Expression for `salary_in_euro`: 
[(col("salary_in_usd")) * (dyn float: 0.91)]

Expression for `salary_in_euro` with `alias`: 
[(col("salary_in_usd")) * (dyn float: 0.91)].alias("salary_in_euro")



- #### Contexts

    Polars expressions need a context in which they are executed to produce a result. Depending on the context it is used in, the same Polars expression can produce different results. The four most common contexts that Polars provides are as follows:

    - `select`

        The selection context `select` applies expressions over columns. The context `select` may produce new columns that are aggregations, combinations of other columns, or literals.

        The expressions in a context `select` must produce series that are all the same length or they must produce a scalar. Scalars will be broadcast to match the length of the remaining series.

        Note that broadcasting can also occur within expressions.
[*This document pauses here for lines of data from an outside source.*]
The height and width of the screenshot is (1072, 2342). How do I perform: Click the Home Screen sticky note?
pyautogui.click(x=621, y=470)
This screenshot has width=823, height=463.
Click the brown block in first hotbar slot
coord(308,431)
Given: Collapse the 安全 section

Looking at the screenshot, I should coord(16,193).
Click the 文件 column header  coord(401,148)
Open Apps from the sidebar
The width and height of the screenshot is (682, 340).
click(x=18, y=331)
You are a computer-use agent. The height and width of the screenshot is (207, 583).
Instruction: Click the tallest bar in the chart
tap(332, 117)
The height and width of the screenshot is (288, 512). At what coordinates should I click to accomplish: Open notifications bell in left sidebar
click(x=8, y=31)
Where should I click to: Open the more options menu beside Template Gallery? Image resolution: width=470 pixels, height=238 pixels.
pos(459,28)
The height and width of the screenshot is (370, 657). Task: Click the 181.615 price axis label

        The context `select` is very flexible and powerful and allows you to evaluate arbitrary expressions independent of, and in parallel to, each other.

In [46]:
df_select = df_salary.select(
    pl.col('work_year'),
    pl.col('salary_in_usd'),
    pl.col('remote_ratio'),
    expr_salary_in_euro.alias('salary_in_euro'),
    mean_salary_in_euro = expr_salary_in_euro.mean(),
    stddev_salary_in_euro = expr_salary_in_euro.std(),
    cv_salary_in_euro = expr_salary_in_euro.std() / expr_salary_in_euro.mean(),
)
print(f"Shape of `df_salary`: {df_salary.shape}\n")
print(f"Shape of `df_select`: {df_select.shape}\n")
print(df_select.head())

# df_select = df_salary.select(
#     [
#         pl.col('work_year'),
#         pl.col('salary_in_usd'),
#     ]
# )

Shape of `df_salary`: (93597, 11)

Shape of `df_select`: (93597, 7)

shape: (5, 7)
┌───────────┬──────────────┬──────────────┬──────────────┬─────────────┬─────────────┬─────────────┐
│ work_year ┆ salary_in_us ┆ remote_ratio ┆ salary_in_eu ┆ mean_salary ┆ stddev_sala ┆ cv_salary_i │
│ ---       ┆ d            ┆ ---          ┆ ro           ┆ _in_euro    ┆ ry_in_euro  ┆ n_euro      │
│ i16       ┆ ---          ┆ u8           ┆ ---          ┆ ---         ┆ ---         ┆ ---         │
│           ┆ f32          ┆              ┆ f32          ┆ f32         ┆ f32         ┆ f32         │
╞═══════════╪══════════════╪══════════════╪══════════════╪═════════════╪═════════════╪═════════════╡
│ 2025      ┆ 208000.0     ┆ 0            ┆ 189280.0     ┆ 143368.4062 ┆ 67020.69531 ┆ 0.467472    │
│           ┆              ┆              ┆              ┆ 5           ┆ 2           ┆             │
│ 2025      ┆ 147000.0     ┆ 0            ┆ 133770.0     ┆ 143368.4062 ┆ 67020.69531 ┆ 0.467472    │
│       

In [45]:
df_select = df_salary.select(
    expr_salary_in_euro.alias('salary_in_euro'),
)
print(f"Shape of `df_salary`: {df_salary.shape}\n")
print(f"Shape of `df_select`: {df_select.shape}\n")
print(df_select.head())

Shape of `df_salary`: (93597, 11)

Shape of `df_select`: (93597, 1)

shape: (5, 1)
┌────────────────┐
│ salary_in_euro │
│ ---            │
│ f32            │
╞════════════════╡
│ 189280.0       │
│ 133770.0       │
│ 157430.0       │
│ 106470.0       │
│ 91000.0        │
└────────────────┘


- #### Contexts (cont.)

    - `with_columns`

        The context `with_columns` is very similar to the context `select`. The main difference between the two is that the context `with_columns` creates a new dataframe that contains the columns from the original dataframe and the new columns according to its input expressions. Whereas the context `select` only includes the columns selected by its input expressions.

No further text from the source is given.